:: Source excerpt
Wednesday, October 21, 2009


Fountain of Youth

By Josh R
If you believe what you see on television — particularly during commercial breaks — you might be inclined to think that growing older is just one great big piece of heart-smart, low-cholesterol cake. Age is Just a Number and/or a State of Mind, and with the right battery of hormones and a fridge chock full of Activia, late middle-age can be one long, soft-focus stroll along the beach.

Perhaps it’s a sign of the callowness and callousness of youth, but I’ve always taken a rather dim view of aging — no matter what spin Madison Avenue puts on the process of growing older, the inescapable truth is that time takes its toll on every traveler. With age comes decay — the body weakens, senses diminish, abilities fall by the wayside and we become shadows of our former selves.

Or not.

Rosemary Harris, the Tony Award-winning actress currently starring in Manhattan Theatre Club’s well-presented revival of George S. Kaufman and Edna Ferber’s decidedly dated comedy The Royal Family, is 82 years of age. If this venerated veteran of the boards doesn’t really seem to register the implications of what’s printed on her birth certificate, it doesn’t appear that Father Time is paying much attention either. Whatever Faustian bargain she and fellow octogenarian Angela Lansbury — who has proved equally adept in turning back the clock — have struck to remain at the height of their powers well into their golden years is between them and their confessors. Regardless of whether or not they’ve made a deal with the devil to remain in peak form, the experience of seeing them light up Broadway is nothing short of heavenly.

The play itself, it must be noted, shows its age a bit more conspicuously than its leading lady. Examining the trials and tribulations of a theatrical dynasty none-too-loosely modeled on the Barrymores, it’s the sort of featherweight concoction that probably worked on the same level as You Can’t Take It With You or Arsenic and Old Lace for Depression Era audiences — rose-tinged escapism involving zany characters, slapstick, slamming doors and ludicrous plot devices, blissfully unencumbered by anything resembling dramatic substance. What probably seemed like giddy, spontaneous fun to audiences of yesteryear feels more than slightly labored in a contemporary context. With its rusty mechanics and somewhat stilted dialogue, the text seems so careworn that the experience of hearing it aloud is occasionally like leafing through the pages of a yellowed newspaper that disintegrates upon contact. It’s a testament to the tact and skill of director Doug Hughes that the production moves at a reasonably good pace (there are a few passages that no amount of talent could keep from dragging), and locates the laughs where they still exist and mines them for full impact. Not all octogenarians are as spry as Ms. Harris; The play premiered on Broadway in 1927, which was also the year of her birth. If it doesn’t bear the weight of its 82 years as lightly as she does, it still has its share of incidental pleasures, not the least of which are its performances.
::::
:: Stored data
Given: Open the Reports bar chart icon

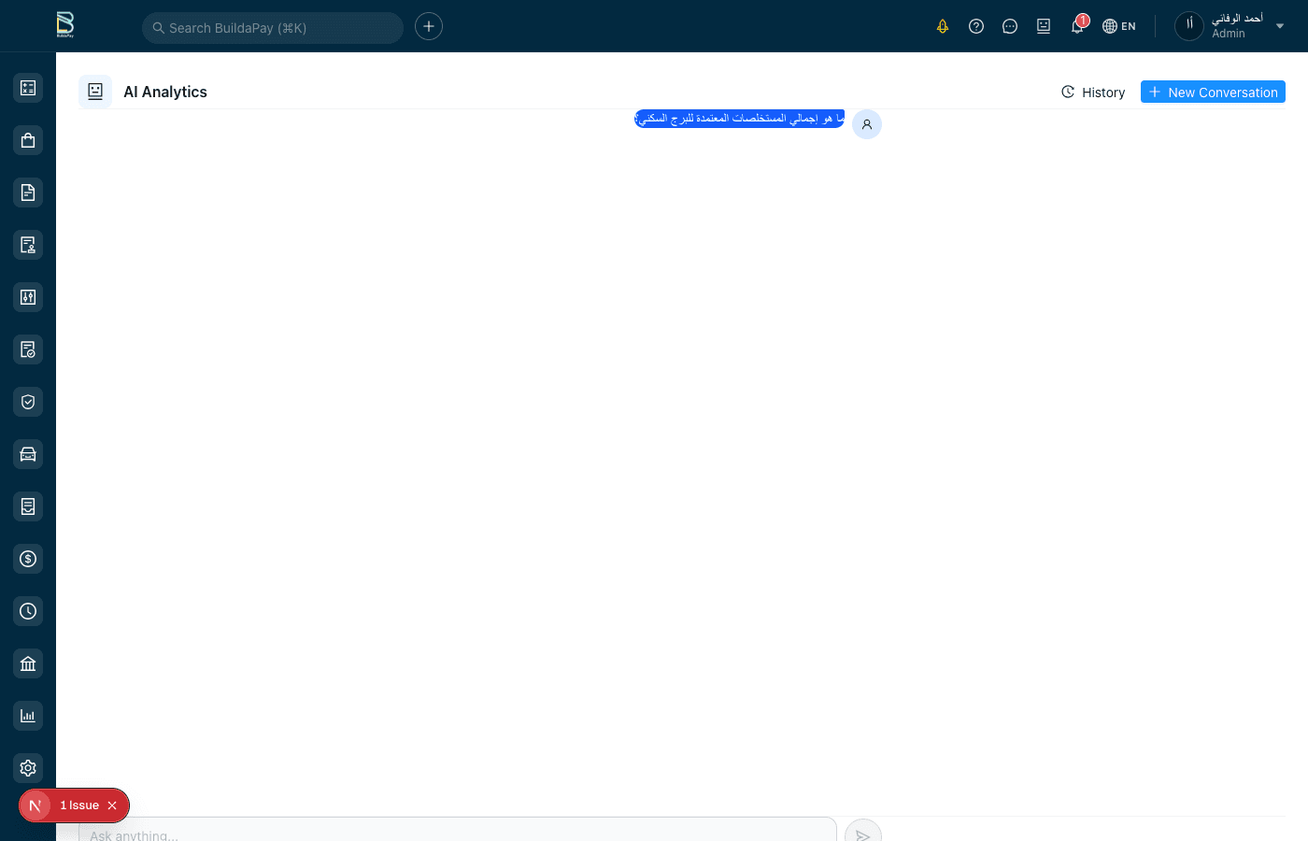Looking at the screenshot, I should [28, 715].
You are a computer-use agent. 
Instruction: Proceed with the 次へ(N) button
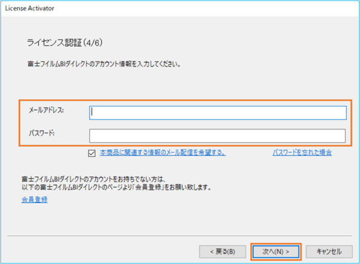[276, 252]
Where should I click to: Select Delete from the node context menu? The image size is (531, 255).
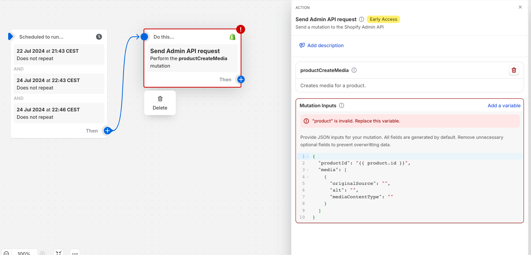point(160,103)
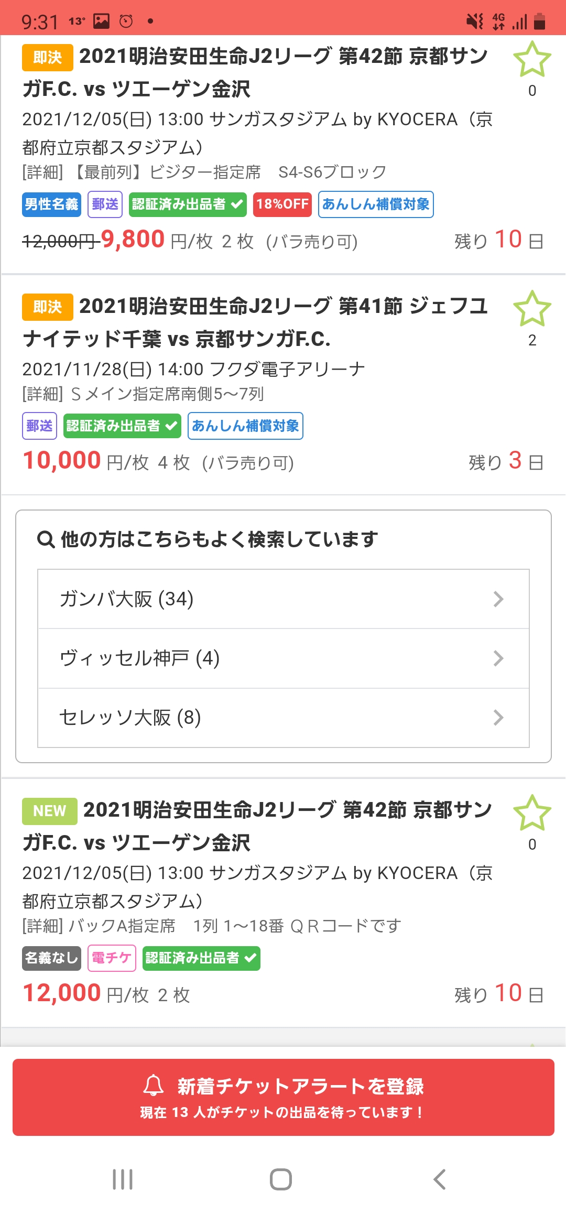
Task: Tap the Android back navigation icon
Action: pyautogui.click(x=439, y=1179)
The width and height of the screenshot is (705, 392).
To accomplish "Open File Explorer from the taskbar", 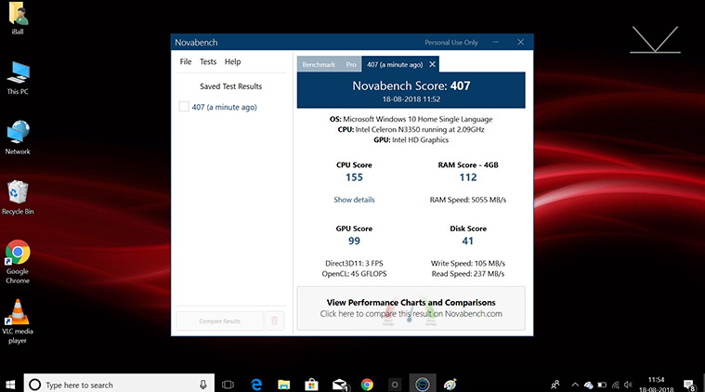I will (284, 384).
::::
:: Stored data
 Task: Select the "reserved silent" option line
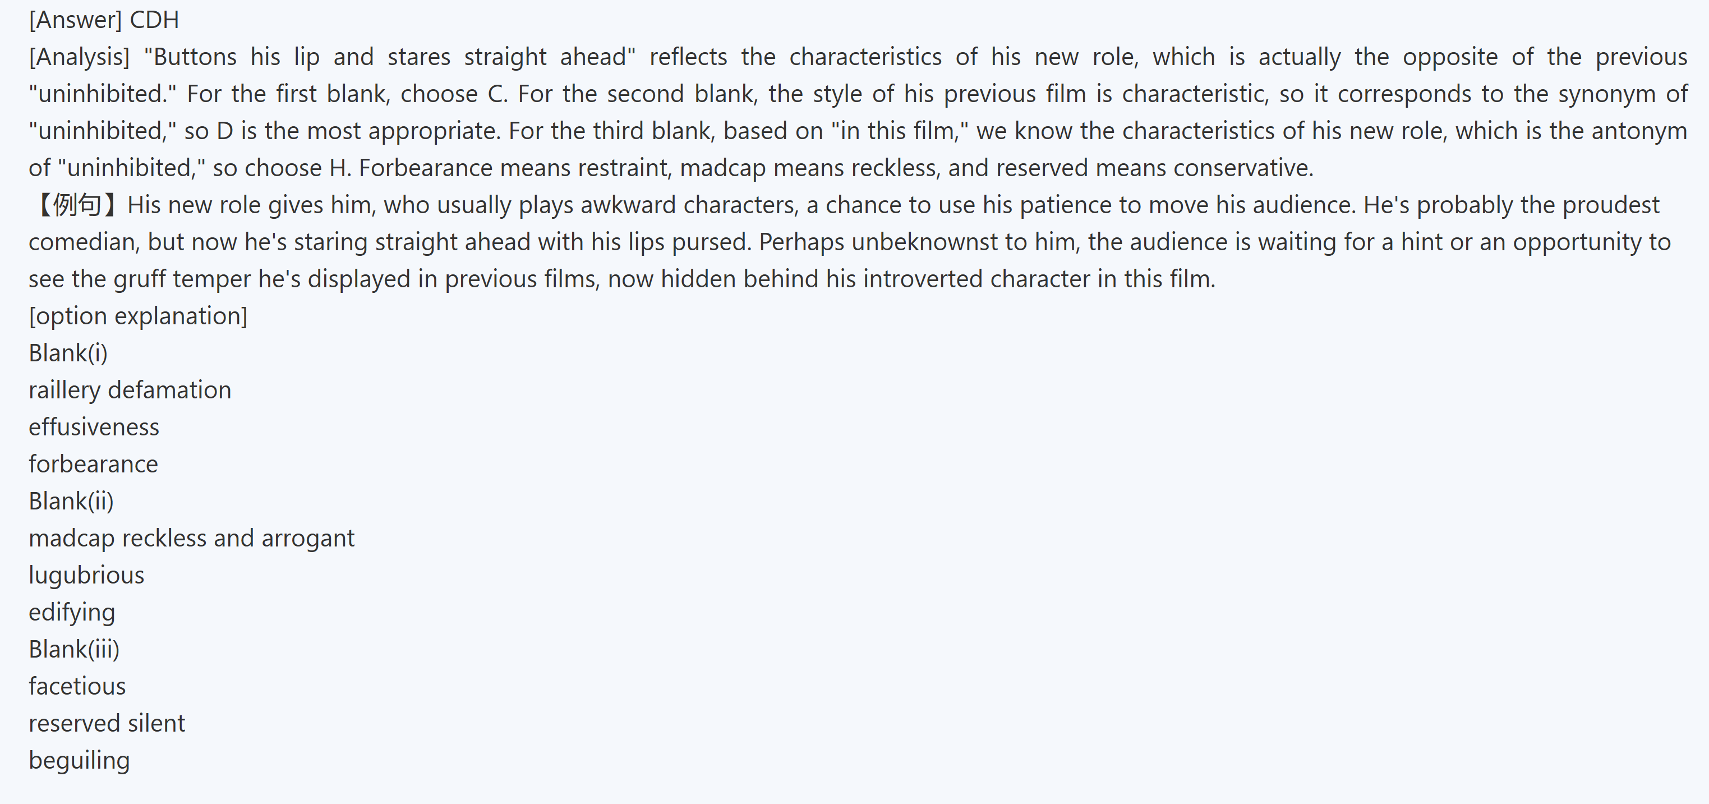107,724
::::
Answer these questions about the theater review:
1. Which company is presenting the revival of The Royal Family?
2. Who directed the production?
3. In what year did the play premiere on Broadway?

1. Manhattan Theatre Club
2. Doug Hughes
3. 1927